Restate, exactly as written, the entries below from the line that holds "The image size" through the line that holds "The height and". Pictures are not part of the copy.

--- MATERIAL PROVIDED ---
□ □ □ □ □ □ □
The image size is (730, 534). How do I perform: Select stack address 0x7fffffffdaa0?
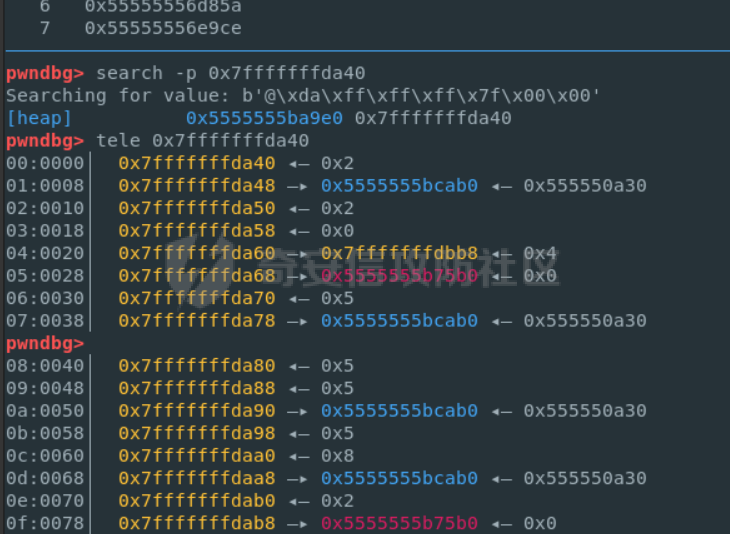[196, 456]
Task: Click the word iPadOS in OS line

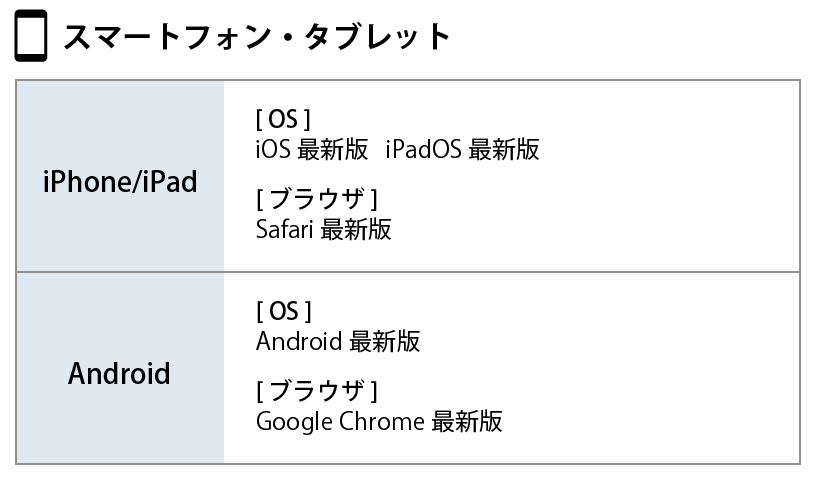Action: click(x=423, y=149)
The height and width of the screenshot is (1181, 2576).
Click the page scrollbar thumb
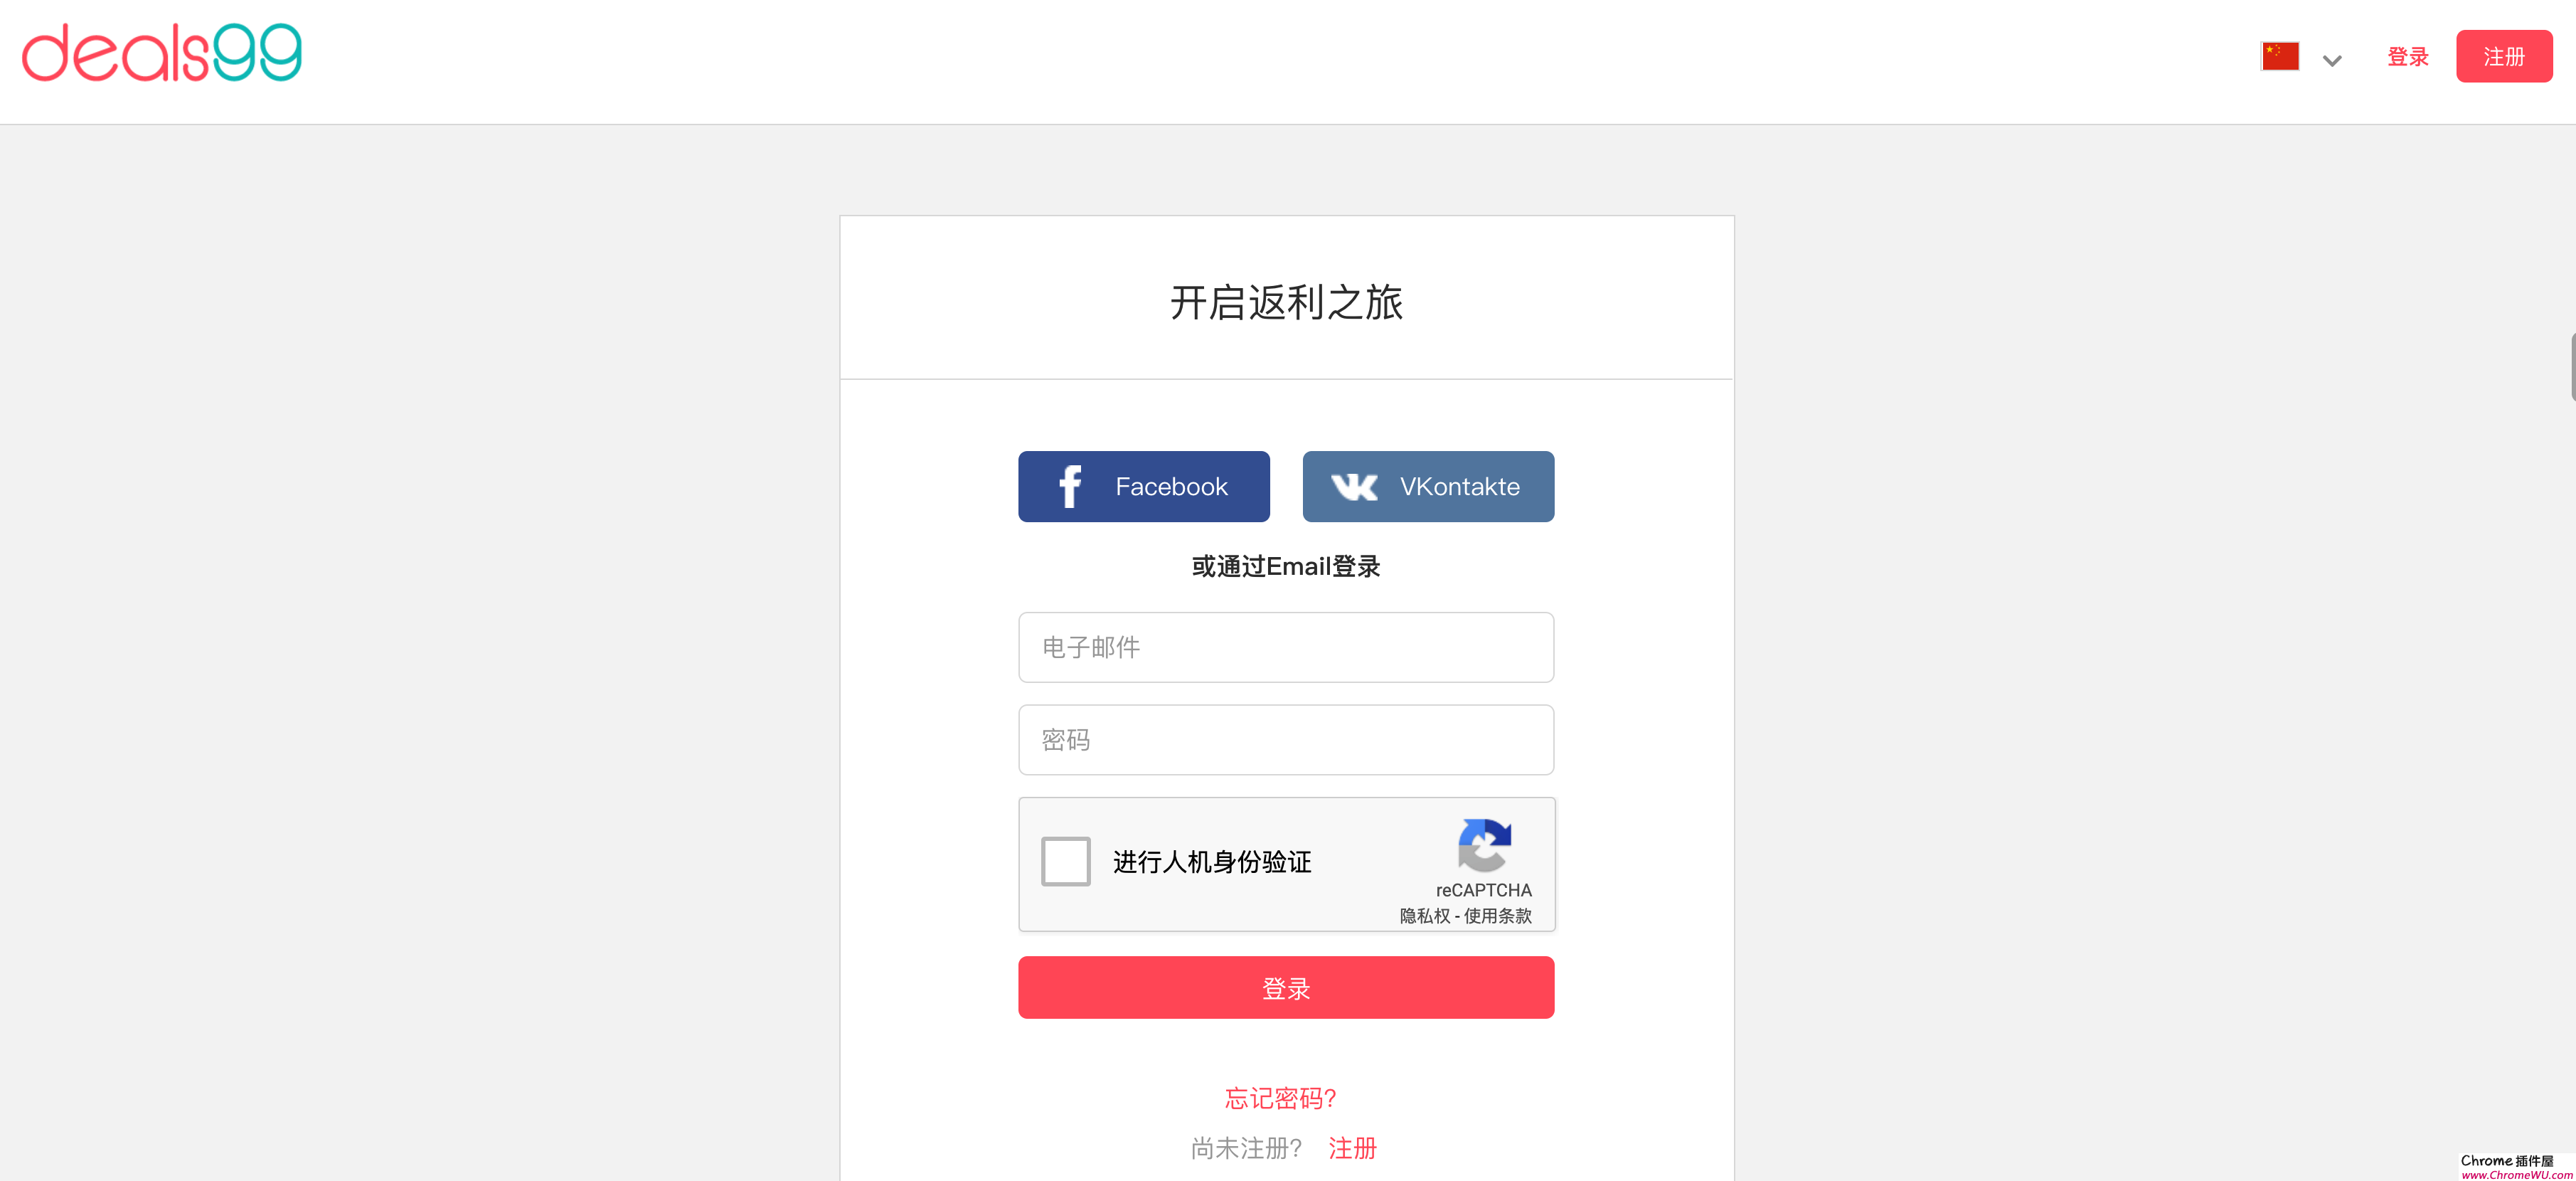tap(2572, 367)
□ □ □ □ □ □ □
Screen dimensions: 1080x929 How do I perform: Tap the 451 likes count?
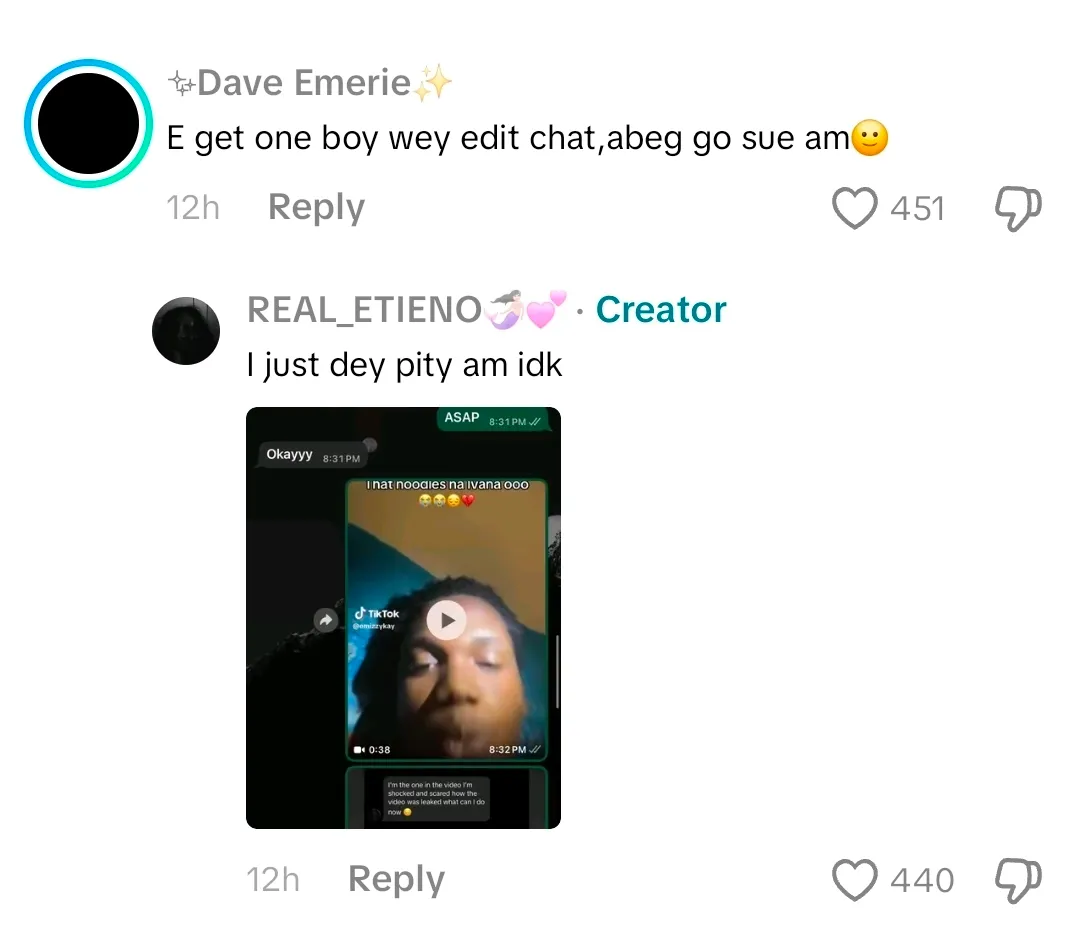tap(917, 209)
□ □ □ □ □ □ □
--- ANSWER SECTION ---
The image size is (730, 534). How do I perform: Select stack address 0x7fffffffdaa0?
[196, 456]
Task: Click the word iPadOS in OS line

Action: click(x=423, y=149)
The height and width of the screenshot is (1181, 2576).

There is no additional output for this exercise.